На главную / Русская интеллигенция / Н. К. Михайловский. Очерки общественной жизни

Н. К. Михайловский. Очерки общественной жизни

| Печать |


Роман г. Бобарыкина написан в форме дневника одной очень странной женщины. Она вдова, богата (пятнадцать тысяч годового дохода), барыня светская, красивая и, как отзываются об ней действующие лица романа, очень умная Светскость ее выражается главным образом в том, что она ежеминутно признается в своем незнании русского языка. Тем не менее дневник ее написан так, что дай Бог всем русским публицистам так писать. Барыне скучно, она бросается и на канкан в Михайловском театре и на нравственную философию, и стремится изучать быт камелий. Наталкивается она наконец на некоего представителя русской интеллигенции, Домбровича.
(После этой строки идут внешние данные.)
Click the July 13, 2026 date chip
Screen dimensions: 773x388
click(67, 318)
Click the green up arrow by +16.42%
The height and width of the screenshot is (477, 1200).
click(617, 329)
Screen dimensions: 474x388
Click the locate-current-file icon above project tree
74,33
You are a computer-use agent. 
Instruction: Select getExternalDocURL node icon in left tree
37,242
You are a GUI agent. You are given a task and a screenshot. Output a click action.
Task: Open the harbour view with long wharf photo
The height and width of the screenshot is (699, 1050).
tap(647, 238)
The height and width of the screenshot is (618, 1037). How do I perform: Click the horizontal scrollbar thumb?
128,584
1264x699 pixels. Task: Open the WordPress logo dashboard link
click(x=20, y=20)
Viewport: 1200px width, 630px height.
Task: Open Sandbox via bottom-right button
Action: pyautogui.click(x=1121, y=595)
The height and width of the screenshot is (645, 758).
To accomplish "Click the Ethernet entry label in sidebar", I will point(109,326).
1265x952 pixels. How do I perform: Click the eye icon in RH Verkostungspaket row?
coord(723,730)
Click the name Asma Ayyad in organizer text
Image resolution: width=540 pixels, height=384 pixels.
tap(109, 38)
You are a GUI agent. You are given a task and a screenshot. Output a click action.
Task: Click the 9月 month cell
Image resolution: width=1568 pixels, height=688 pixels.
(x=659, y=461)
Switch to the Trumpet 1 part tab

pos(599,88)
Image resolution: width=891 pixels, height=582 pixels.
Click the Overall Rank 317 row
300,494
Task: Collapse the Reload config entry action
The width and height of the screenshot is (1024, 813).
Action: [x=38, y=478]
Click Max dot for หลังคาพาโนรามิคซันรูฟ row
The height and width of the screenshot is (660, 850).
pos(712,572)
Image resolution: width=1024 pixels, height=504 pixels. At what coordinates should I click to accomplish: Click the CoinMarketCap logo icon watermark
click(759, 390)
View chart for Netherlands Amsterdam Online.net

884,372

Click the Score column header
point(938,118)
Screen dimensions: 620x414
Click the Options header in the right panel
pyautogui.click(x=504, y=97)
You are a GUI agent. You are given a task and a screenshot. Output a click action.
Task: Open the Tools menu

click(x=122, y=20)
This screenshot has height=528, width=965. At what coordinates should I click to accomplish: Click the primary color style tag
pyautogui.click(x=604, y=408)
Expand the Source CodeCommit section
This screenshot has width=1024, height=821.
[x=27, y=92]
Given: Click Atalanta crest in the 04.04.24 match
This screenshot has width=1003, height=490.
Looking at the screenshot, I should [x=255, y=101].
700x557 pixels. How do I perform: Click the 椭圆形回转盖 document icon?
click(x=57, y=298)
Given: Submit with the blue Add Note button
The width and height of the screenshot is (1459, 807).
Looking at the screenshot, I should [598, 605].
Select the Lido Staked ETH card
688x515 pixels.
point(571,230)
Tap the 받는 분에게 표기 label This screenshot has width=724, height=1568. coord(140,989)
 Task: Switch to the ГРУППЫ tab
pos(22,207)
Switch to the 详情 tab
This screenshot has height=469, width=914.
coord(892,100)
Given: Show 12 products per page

Он-то и есть искомый тип. Домбрович, по его собственным словам, «делает книги, как сапожник делает башмаки». Его «сверстники и собраты все теперь разбрелись по белу свету и по Елисейским полям: один в Испании, другой в дебрях… там где-то на Ветлуге, третий в Бадене, четвертый отправился к прародителям»; «а в сороковых годах, продолжает Домбрович, мы ни больше, ни меньше, как составляли всю русскую словесность. Мы только и работали».

Для характеристики Домбровича я прошу у вас позволения выписать страницу из дневника Марьи Михайловны (так зовут героиню).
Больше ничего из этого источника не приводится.